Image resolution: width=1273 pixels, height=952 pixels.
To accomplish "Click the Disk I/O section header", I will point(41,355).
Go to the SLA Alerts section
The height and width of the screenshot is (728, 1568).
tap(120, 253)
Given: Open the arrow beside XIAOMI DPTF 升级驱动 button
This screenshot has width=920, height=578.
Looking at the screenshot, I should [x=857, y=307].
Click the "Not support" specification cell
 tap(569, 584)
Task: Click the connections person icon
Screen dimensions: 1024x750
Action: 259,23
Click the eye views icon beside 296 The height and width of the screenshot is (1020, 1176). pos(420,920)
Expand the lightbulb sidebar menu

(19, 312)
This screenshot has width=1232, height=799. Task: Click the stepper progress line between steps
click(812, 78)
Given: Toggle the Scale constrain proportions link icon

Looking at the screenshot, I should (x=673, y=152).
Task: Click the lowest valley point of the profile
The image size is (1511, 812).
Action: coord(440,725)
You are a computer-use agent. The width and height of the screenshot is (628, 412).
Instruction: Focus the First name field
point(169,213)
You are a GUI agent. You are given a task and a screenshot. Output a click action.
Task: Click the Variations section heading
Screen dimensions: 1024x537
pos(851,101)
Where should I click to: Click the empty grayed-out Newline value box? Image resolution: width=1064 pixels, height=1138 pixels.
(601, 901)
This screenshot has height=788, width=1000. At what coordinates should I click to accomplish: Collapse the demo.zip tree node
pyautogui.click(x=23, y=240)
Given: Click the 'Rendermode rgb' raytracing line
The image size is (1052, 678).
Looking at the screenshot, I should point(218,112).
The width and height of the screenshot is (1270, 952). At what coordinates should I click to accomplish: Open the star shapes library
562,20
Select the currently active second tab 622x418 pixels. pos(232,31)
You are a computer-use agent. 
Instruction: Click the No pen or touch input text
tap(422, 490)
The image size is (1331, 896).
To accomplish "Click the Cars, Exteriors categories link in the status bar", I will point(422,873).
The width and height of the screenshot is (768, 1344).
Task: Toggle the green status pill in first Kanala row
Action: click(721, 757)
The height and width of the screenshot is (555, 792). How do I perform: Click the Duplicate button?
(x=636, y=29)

····················

Prompt: Quote the data above verbatim, beginning at the line that contains "Task: Click the connections person icon" and stopping after the line that contains "tap(422, 490)".

Exercise solution:
Task: Click the connections person icon
Screen dimensions: 1024x750
Action: 259,23
Click the eye views icon beside 296 The height and width of the screenshot is (1020, 1176). pos(420,920)
Expand the lightbulb sidebar menu

(19, 312)
This screenshot has width=1232, height=799. Task: Click the stepper progress line between steps
click(812, 78)
Given: Toggle the Scale constrain proportions link icon

Looking at the screenshot, I should (x=673, y=152).
Task: Click the lowest valley point of the profile
The image size is (1511, 812).
Action: coord(440,725)
You are a computer-use agent. The width and height of the screenshot is (628, 412).
Instruction: Focus the First name field
point(169,213)
You are a GUI agent. You are given a task and a screenshot. Output a click action.
Task: Click the Variations section heading
Screen dimensions: 1024x537
pos(851,101)
Where should I click to: Click the empty grayed-out Newline value box? Image resolution: width=1064 pixels, height=1138 pixels.
(601, 901)
This screenshot has height=788, width=1000. At what coordinates should I click to accomplish: Collapse the demo.zip tree node
pyautogui.click(x=23, y=240)
Given: Click the 'Rendermode rgb' raytracing line
The image size is (1052, 678).
Looking at the screenshot, I should point(218,112).
The width and height of the screenshot is (1270, 952). At what coordinates should I click to accomplish: Open the star shapes library
562,20
Select the currently active second tab 622x418 pixels. pos(232,31)
You are a computer-use agent. 
Instruction: Click the No pen or touch input text
tap(422, 490)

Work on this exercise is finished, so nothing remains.